The Corner

National Security & Defense

Jeremy Corbyn?

When I lived in North London in the early 1980s, my local MP was Jeremy Corbyn, a man of the hard Left even by the dismal standards of the Labour party of that era. Blairs come and Blairs go, but the Corbyns of this world have a way of sticking around. Three decades later Corbyn has emerged as the front-runner in the contest to succeed the now departed Ed Milliband as the party’s leader, something that has not delighted those idiotic Labour parliamentarians who “lent“ Corbyn enough votes to allow him to be nominated as a candidate. Once they did that they lost control of a process (the leader is elected by all party members, with a wrinkle that allows trade unions to register their members as supporters at no cost) that those on the center-left have every reason to think is going very wrong indeed. Corbyn has won the endorsement of Britain’s two largest trade unions. And the polling seems to suggest that ordinary Labour party members are enthused too, the latter evidence both of the persistence of Socialist faith and of a phenomenon that Helen Lewis, writing in the leftist New Statesman, identifies as something the American writer Matt Bruenig has dubbed “purity leftism”.

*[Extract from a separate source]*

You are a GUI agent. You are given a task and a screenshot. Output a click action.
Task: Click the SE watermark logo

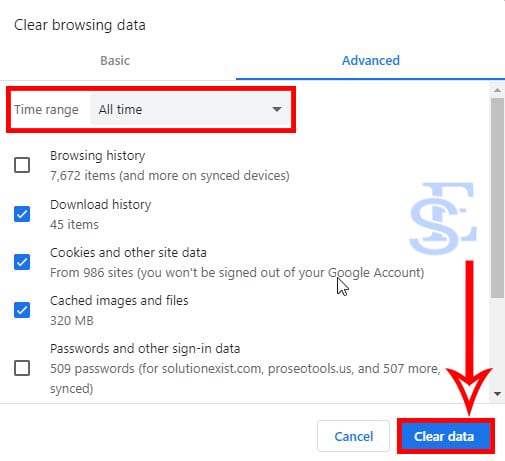coord(443,218)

As [Bruenig] wrote in 2012, “When purity leftists do actions and organising, their interest is not in reducing oppression as much as it is in reducing their own participation in it. Above all else, they want to be able to say that they are not oppressing, not that oppression has ended.”

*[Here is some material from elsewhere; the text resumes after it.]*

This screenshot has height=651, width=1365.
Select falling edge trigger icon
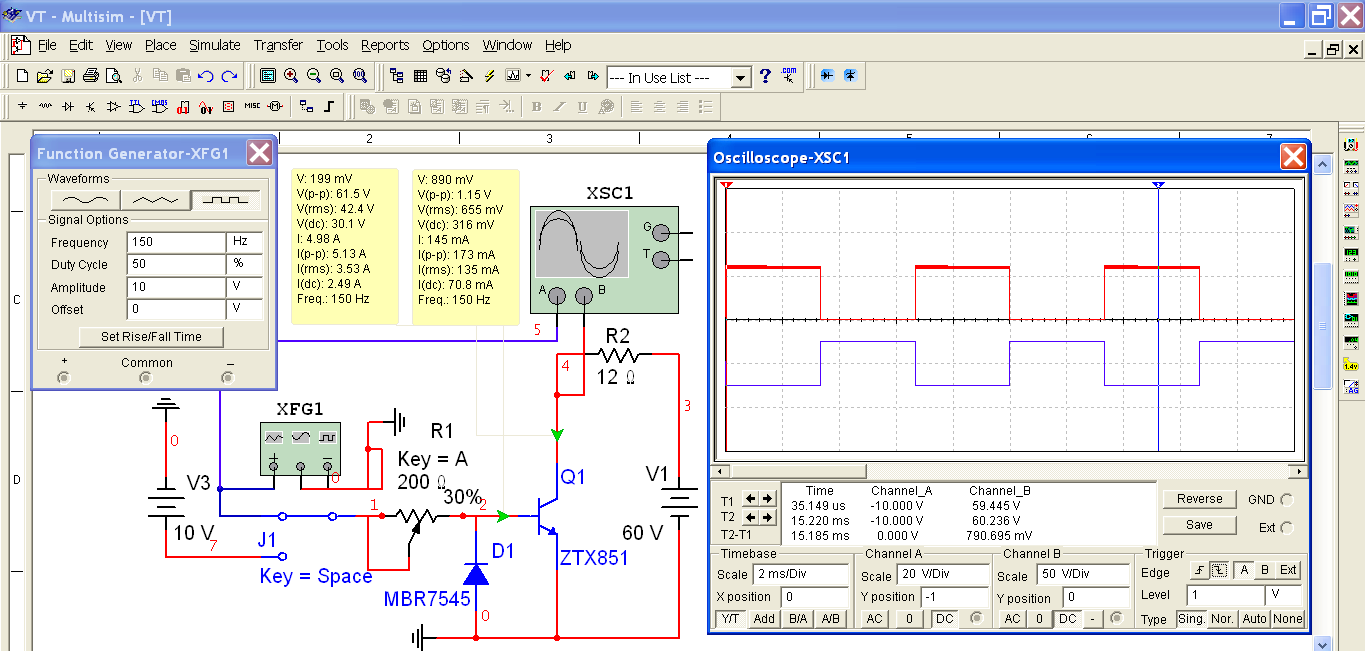click(1220, 570)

The leadership vote is not until September, and the contest (as this article in the New Statesman makes clear) is by no means a foregone conclusion. But at the moment, at least, Corbyn has a clear edge. That’s delighted quite a few Tories, some of whom have even joined the Labour party with a view to helping the supposedly unelectable Corbyn to victory. That’s a mistake. For all the noise that Labour moderates are making now, most of them would rally behind Corbyn in the event he becomes leader, citing (of course!) the need for party unity. Political ambition is what it is. The next election is not due until 2020, giving the broader electorate time (with, doubtless, help from the BBC) to become accustomed to the “principled”  (an adjective that Helen Lewis dissects in her piece) Jeremy Corbyn.  And (as there always is) there’s plenty that could happen in the course of five years that could turn voters against the government in charge.

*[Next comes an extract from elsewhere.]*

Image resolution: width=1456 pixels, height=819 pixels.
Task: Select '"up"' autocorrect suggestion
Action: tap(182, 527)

For a little sample of Corbyn, here’s part of a blog post “Thank you Hugo Chavez” that he wrote after the death of the Venezuelan leader :

Chavez became a huge figure on the world stage because he was the polar opposite of everything, especially what the two Bush administrations aimed for in Latin America and he forged alliances to try to bring about a different narrative in world politics – not easy to do, and he was often unfairly criticised as being some kind of dictator.  It is a strange dictator that has a mass media in Venezuela in permanent opposition to him, a wealthy elite who regularly condemned him and a new constitution and independent judicial system.  Perhaps our most appropriate memory will be the verve, joy and success of the Bolivarian youth orchestra whose visits to London have been met with such acclaim as was Chavez during his one visit to London on which many of us remember so fondly in 2006.

RIP Hugo.

And this from a contributor to Left Foot Forward on Corbyn’s principled take on the Middle East is worth reading, as is this from the Belfast Telegraph on his principled approach to the politics of Northern Ireland, as is this (from the Communist newspaper the Morning Star, where Corbyn has been a columnist since Soviet times) on his principled attitude to Ukraine.

Oh yes, he wants Britain out of NATO.